Les bords des rivières comtoises aussi à l’agonie

C’est un sujet complexe mais primordial et qui passe lui aussi pratiquement inaperçu : les bords des rivières comtoises, ce qu’on appelle la ripisylve, sont à l’agonie. Jean-Pierre Hérold nous en parlait déjà, sur ce site, en 2020 dans cet article intitulé LES RIPISYLVES de la LOUE : ÉVOLUTION RECENTE. C’est désormais Alain Cuinet, président de la SAS Eaux Continentales, bureau d’études et d’ingénierie menant notamment des études pour le compte de l’Epage Haut-Doubs Haute Loue, qui tire la sonnette d’alarme.

Loue, Dessoubre, Doubs Franco-Suisse, partout les bords des rivières souffrent de divers maux, aggravés par le dérèglement climatique et les espèces invasives. Vous êtes témoins de ripisylves en mauvais état ? Envoyez-nous vos photos avec la localisation précise à info@soslrc.com MERCI !

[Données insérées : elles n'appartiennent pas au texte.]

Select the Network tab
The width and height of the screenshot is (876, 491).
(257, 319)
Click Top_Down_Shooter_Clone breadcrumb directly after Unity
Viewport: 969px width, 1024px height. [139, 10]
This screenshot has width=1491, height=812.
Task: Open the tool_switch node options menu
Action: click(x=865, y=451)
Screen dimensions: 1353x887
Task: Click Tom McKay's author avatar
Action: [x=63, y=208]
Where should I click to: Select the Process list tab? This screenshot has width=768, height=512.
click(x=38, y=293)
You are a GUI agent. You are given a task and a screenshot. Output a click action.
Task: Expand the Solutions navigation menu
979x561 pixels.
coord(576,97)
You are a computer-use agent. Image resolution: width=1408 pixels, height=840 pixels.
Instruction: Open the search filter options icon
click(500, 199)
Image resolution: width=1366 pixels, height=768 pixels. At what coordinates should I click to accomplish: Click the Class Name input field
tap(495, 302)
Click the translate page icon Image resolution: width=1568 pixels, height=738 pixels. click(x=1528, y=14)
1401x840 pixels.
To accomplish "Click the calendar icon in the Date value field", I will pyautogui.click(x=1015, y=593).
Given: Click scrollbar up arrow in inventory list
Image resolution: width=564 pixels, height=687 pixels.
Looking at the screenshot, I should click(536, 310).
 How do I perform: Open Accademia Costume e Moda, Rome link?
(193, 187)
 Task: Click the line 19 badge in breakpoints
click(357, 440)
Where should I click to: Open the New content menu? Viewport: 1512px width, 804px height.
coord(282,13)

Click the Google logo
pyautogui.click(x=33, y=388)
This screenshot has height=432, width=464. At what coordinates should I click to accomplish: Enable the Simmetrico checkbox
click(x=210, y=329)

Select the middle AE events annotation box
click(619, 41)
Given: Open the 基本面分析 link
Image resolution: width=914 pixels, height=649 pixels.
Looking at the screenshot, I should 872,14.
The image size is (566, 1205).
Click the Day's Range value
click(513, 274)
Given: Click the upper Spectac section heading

Voici quelques extraits de la lettre ouverte d’Alain Cuinet que vous retrouverez en intégralité ci-dessous :

L’objet de cette lettre ouverte est que nous avons constaté un état de dégradation très alarmant des ripisylves de la Loue. (…) Il s’agit là d’une profonde inquiétude. Les arbres morts tombent et ne sont pas remplacés. Ils laissent à nu des berges désormais terreuses et sans protection.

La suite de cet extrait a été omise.